The anti-tubercular activity of simvastatin is mediated by cholesterol-driven autophagy via the AMPK-mTORC1-TFEB axis
Natalie Bruiners, Noton K. Dutta, Valentina Guerrini, Hugh Salamon, Ken Yamaguchi, Petros C. Karakousis, Maria Laura Gennaro
Abstract
As our knowledge of host-pathogen interactions grows for many infectious agents, pharmacologically manipulating the host response has emerged as a key approach to control or treat disease-causing infections. This approach may be best suited for infections caused by intracellular pathogens, given the intimate relationship between these pathogens and their host cells. For example, Mycobacterium tuberculosis, the intracellular pathogen causing tuberculosis, can subvert and disable the antimicrobial mechanisms of the host macrophage while adapting to the environmental conditions created by these mechanisms (1, 2).
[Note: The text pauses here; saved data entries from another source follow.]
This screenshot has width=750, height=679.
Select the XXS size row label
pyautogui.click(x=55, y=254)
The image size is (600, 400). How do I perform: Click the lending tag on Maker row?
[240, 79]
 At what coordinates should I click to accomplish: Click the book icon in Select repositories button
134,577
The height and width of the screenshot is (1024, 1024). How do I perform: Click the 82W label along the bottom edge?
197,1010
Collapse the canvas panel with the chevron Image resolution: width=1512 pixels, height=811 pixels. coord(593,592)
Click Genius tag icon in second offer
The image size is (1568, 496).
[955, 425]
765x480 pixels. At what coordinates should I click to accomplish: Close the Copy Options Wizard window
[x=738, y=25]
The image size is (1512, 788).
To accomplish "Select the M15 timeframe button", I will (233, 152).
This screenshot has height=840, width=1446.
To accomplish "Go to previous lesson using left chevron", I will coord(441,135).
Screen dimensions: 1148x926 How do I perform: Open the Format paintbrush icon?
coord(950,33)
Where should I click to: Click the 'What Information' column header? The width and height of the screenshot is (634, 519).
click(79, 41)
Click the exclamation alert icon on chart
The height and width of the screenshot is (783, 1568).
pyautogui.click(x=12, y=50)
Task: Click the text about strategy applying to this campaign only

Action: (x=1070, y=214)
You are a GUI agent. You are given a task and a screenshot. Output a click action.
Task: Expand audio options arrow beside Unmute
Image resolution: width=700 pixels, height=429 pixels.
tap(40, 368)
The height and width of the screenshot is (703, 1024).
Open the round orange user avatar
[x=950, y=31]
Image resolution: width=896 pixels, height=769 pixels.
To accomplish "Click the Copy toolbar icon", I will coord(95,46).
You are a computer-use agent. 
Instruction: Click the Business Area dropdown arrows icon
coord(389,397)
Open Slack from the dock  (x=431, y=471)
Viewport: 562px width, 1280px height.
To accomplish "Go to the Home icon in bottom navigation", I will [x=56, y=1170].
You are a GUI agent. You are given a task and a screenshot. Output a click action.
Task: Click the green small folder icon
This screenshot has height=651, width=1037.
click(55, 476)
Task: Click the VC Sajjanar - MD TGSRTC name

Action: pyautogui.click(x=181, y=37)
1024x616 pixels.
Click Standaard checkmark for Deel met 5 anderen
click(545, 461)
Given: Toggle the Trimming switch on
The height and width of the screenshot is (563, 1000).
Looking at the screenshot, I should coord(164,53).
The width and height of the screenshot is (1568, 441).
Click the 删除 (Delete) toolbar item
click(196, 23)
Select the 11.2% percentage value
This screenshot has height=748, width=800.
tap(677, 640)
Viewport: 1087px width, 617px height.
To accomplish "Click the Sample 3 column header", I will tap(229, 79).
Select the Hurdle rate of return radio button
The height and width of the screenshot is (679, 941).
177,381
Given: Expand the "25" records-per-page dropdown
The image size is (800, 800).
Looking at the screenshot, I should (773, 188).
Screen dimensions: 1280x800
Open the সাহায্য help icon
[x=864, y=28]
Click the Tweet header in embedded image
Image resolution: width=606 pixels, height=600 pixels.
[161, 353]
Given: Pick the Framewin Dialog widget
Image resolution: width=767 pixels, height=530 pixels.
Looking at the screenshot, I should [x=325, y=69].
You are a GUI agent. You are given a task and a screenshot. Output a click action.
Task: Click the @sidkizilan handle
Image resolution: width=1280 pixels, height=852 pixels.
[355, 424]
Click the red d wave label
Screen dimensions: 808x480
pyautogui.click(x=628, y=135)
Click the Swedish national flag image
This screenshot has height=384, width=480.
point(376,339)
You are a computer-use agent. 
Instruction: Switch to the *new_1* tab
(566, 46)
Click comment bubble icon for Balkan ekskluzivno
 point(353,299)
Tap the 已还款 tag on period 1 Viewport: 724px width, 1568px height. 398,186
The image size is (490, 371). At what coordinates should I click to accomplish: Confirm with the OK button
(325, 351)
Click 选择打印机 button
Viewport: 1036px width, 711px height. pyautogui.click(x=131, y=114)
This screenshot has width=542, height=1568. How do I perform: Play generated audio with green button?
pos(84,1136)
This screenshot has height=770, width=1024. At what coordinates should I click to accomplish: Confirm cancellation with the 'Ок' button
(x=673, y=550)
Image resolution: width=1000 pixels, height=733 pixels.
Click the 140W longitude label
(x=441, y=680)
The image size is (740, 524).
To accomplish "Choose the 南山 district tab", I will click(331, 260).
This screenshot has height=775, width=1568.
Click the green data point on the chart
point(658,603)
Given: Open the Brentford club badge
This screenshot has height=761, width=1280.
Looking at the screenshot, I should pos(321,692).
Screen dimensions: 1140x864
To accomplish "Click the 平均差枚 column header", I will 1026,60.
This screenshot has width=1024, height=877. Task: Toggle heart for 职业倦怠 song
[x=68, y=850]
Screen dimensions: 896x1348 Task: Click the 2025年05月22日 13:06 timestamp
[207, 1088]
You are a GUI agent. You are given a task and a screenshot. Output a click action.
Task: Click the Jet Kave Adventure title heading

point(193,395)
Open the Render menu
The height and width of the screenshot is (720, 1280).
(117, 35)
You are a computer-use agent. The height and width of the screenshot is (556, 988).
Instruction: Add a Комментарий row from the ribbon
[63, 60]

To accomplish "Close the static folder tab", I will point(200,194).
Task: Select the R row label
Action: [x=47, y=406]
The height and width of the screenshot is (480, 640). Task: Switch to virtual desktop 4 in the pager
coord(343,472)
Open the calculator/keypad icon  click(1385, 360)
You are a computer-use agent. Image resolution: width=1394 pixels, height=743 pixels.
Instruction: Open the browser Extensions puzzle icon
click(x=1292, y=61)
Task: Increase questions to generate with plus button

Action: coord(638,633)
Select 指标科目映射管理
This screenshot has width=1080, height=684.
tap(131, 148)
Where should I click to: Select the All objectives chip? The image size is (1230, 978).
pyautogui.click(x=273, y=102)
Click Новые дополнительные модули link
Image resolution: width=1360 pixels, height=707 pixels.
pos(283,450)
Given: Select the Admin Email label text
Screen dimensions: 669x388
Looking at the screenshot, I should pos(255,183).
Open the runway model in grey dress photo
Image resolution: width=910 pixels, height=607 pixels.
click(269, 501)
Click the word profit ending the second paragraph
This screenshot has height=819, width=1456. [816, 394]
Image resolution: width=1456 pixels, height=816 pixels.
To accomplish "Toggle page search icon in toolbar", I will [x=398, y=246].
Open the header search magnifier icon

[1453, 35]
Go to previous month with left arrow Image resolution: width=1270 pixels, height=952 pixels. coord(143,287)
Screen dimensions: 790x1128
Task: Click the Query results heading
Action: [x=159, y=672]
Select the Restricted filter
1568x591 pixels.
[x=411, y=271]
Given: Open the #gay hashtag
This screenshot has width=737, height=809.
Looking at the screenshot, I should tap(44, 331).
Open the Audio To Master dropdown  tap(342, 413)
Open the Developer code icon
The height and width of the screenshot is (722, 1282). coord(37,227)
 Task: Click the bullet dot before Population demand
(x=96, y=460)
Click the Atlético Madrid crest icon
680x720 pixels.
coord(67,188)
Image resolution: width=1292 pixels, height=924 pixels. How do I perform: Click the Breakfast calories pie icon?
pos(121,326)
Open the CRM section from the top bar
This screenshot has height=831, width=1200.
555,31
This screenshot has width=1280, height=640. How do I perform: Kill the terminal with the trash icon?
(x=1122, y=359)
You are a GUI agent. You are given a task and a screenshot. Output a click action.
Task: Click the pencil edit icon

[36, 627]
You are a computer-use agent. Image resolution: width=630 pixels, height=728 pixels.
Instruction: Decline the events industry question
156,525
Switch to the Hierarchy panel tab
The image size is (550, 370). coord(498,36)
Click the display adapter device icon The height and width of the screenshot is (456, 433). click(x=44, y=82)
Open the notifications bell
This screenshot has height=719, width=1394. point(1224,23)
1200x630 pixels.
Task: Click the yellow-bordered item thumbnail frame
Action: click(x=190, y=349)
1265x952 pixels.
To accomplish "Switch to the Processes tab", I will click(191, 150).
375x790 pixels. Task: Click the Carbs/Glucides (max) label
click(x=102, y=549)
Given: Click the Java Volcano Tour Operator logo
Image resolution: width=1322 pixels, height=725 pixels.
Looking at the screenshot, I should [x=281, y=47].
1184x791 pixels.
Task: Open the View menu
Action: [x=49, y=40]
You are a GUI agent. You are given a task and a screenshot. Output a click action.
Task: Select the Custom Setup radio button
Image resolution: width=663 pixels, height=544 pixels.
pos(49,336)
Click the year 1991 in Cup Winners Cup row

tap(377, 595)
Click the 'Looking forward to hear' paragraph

The treatment of active tuberculosis, which typically presents with lung tissue damage, is prolonged and requires multiple drugs, presumably due to the presence of phenotypically diverse M. tuberculosis subpopulations that exhibit antibiotic tolerance and poor penetration of antibiotics into infected tissues (3-5). The prolonged duration of anti-tubercular antibiotic therapy (a minimum of six months for drug-susceptible uncomplicated tuberculosis) poses logistical difficulties for treatment providers and leads to poor patient compliance, particularly in low-resource regions (6). A dramatic consequence of these challenges is the development of antibiotic resistance, which requires treatments that are even more prolonged, less effective, more expensive, and more toxic (7).